== Given exercise 1 ==
Do these statements agree with the climate resolutions passage? For each, answer yes or no and quote the deciding words of the passage exactly.
(a) Americans eat nearly 220 pounds of meat per person each year.
(b) The global food system contributes up to 50 percent of greenhouse gas emissions.
(c) Communities from Oregon to Florida voted against moving toward renewable energy.
== Given exercise 2 ==
Reproduce word for word the part of the climate resolutions passage starting with "1) Eat less" and going on through "from animal agriculture.".

== Selection ==
And at the climate conference, the Trump administration held a panel promoting fossil fuels. Back home, the administration is barreling toward opening the Arctic wildlife refuge to oil and gas drilling. 

Despite this lack of leadership, there’s hope. The Green New Deal is making waves on Capitol Hill. And communities from Oregon to Florida voted in favor of shifting away from fossil fuels toward renewable energy.

You don’t have to be a political leader to have a positive impact on the climate. The choices each of us makes every day can reduce our own carbon footprints, shift markets, and influence policy makers.

Here are five resolutions you can make to fight climate change:

1) Eat less meat and dairy. The global food system contributes up to 30 percent of greenhouse gas emissions, with about half of those emissions coming from animal agriculture.

And Americans eat more meat per capita than almost any other country: Nearly 220 pounds per person, per year.

But every time you sit down to eat, you have an opportunity to choose plant-based foods that are healthier for you and the planet. In fact, if Americans cut the amount of beef they ate in half, the emissions savings would be analogous to taking more than 15 million cars off the road for a year.

2) Go solar. If we’re going to avoid the worst effects of climate change, we need a rapid, just transition from fossil fuels to renewable energy.

== Data excerpt ==
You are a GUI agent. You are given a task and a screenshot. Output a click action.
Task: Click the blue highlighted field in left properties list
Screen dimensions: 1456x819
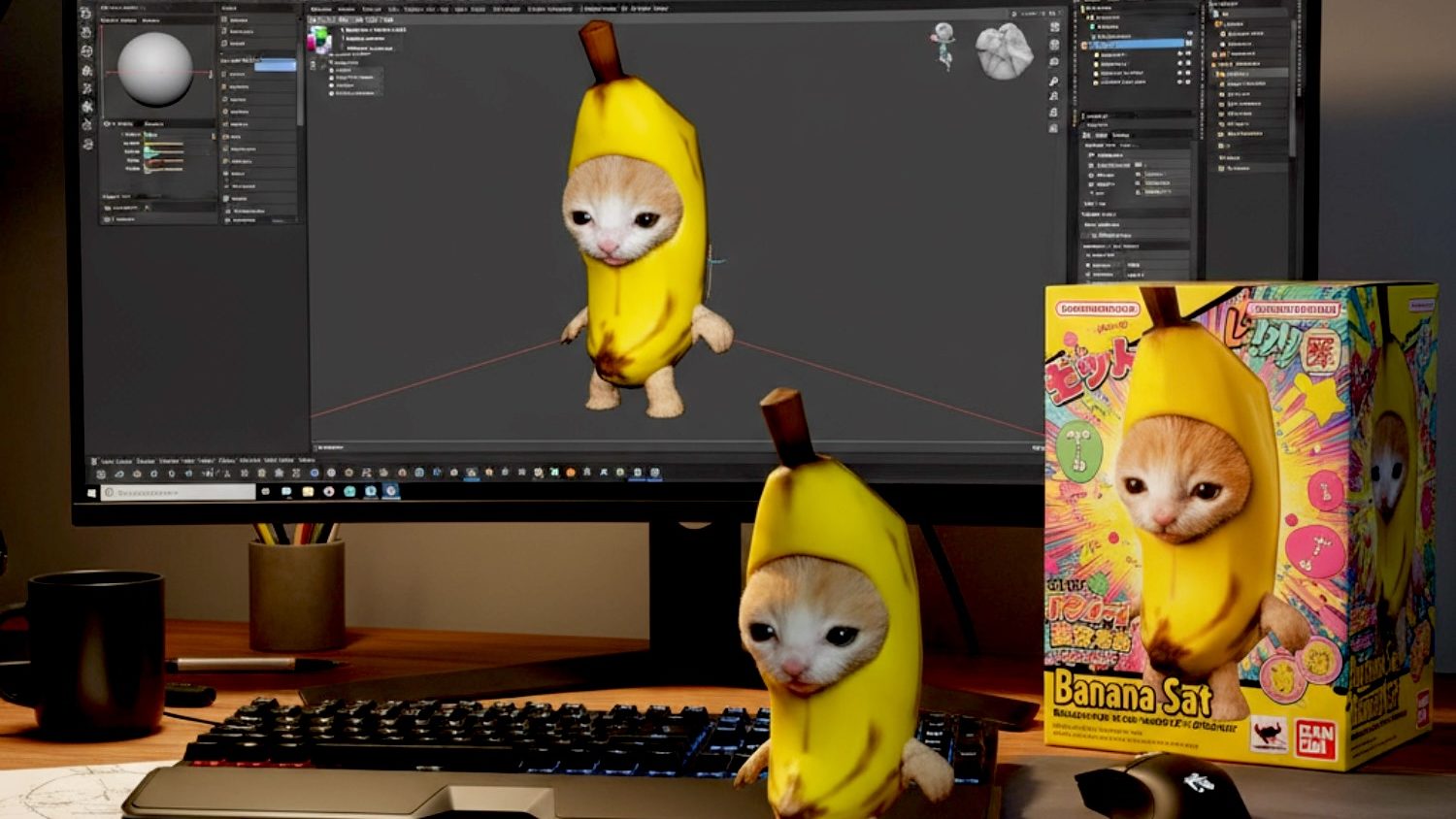276,65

== Full solution 1 ==
(a) Yes: "Nearly 220 pounds per person, per year."
(b) No: "The global food system contributes up to 30 percent of greenhouse gas emissions"
(c) No: "communities from Oregon to Florida voted in favor of shifting away from fossil fuels toward renewable energy"

== Full solution 2 ==
1) Eat less meat and dairy. The global food system contributes up to 30 percent of greenhouse gas emissions, with about half of those emissions coming from animal agriculture.